Chris schüttelte den Kopf und spürte eine große Erleichterung. Offenbar wollte Erin David imponieren, ausgerechnet David! Jedesmal wenn Chris glaubte zu verstehen, was in dem regen, jungen Geist ihrer Tochter vorging, machte Erin ihr einen Strich durch die Rechnung und erinnerte sie von neuem wieder daran, wie sehr sie ihrem Vater glich. Bei Neil konnte man nie genau wissen, was sich unter der Oberfläche abspielte – ganz im Gegensatz zu Chris, die es nie gelernt hatte, ihre Gefühle zu verbergen.

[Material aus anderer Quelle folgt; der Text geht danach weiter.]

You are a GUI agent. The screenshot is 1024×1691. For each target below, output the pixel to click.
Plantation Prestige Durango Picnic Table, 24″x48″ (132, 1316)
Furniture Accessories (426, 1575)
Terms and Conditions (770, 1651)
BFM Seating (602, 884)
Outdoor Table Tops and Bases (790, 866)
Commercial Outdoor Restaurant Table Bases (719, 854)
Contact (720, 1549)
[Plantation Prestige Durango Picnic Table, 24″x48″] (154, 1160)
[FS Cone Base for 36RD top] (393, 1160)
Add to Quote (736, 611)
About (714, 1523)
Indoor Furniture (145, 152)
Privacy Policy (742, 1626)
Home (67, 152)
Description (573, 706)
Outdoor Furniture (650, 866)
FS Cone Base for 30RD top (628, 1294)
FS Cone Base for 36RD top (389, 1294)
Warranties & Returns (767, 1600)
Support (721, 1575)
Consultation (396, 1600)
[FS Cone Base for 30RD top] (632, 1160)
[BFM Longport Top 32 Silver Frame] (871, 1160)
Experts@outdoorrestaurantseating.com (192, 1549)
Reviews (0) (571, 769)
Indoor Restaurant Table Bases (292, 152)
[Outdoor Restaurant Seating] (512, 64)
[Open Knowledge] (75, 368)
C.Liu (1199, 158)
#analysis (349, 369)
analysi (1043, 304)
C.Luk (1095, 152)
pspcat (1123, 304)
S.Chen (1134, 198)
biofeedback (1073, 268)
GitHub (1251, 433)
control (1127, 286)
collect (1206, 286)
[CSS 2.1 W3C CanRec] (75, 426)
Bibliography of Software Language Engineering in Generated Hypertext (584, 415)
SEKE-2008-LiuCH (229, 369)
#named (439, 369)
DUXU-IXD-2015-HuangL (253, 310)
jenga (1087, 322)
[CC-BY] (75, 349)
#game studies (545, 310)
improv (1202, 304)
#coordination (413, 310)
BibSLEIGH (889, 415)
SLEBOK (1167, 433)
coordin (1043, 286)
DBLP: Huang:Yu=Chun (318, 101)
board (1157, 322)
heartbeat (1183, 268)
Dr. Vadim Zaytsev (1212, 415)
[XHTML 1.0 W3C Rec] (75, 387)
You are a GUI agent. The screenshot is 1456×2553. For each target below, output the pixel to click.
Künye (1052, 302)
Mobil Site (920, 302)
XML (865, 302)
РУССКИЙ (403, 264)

Sie beugte sich vor, zog Erin die Bettdecke bis zum Kinn hoch und berührte sanft ihre Wange mit den Lippen.

»Nacht, Mutti«, summte Erins schläfrige Stimme in ihrem Ohr.

»Nacht, mein Engel.« Chris knipste die Lampe aus und ging in den Flur. Sie wollte eigentlich direkt in ihr Zimmer gehen, aber statt dessen ging sie automatisch weiter. Aus Davids Zimmer vernahm sie ein leises Husten, und ehe sie sich versah, stand sie schon vor seiner Tür, ohne genau zu wissen, was sie dorthin gebracht hatte. Sie wollte zurückgehen, doch ihre Beine schienen ihr nicht zu gehorchen. Sie lehnte sich an die Tür, schloß die Augen und fühlte das kühle, dunkle Holz an ihrer Wange. Es war still im Haus, so still, daß sie fast das Atmen des Jungen hören konnte.

Sie schaute hinunter und merkte, daß sie den Türgriff fest in der Hand hielt. Blitzschnell, als hätte sie sich an einem glühenden Eisen verbrannt, zog sie die Hand zurück und flüchtete so schnell und so leise wie möglich in ihr Schlafzimmer.

Chris konnte in dieser Nacht kaum schlafen; es gelang ihr einfach nicht, ihren kleinen Ausflug zu Davids Zimmer zu vergessen. Wie konnte sie nur so etwas tun? Klar, sie hatte nichts weiter gewollt, sie wollte nur mal bei ihm reinschauen, nur für einen Moment, um ihn anzusehen. Aber trotzdem, woher nahm sie das Recht, die Privatsphäre des jungen Mannes zu verletzen? Es handelte sich immerhin nur um David – einen Untermieter. Und nicht um Kevin. Sie brauchte keinen Psychiater mehr, um das zu erkennen.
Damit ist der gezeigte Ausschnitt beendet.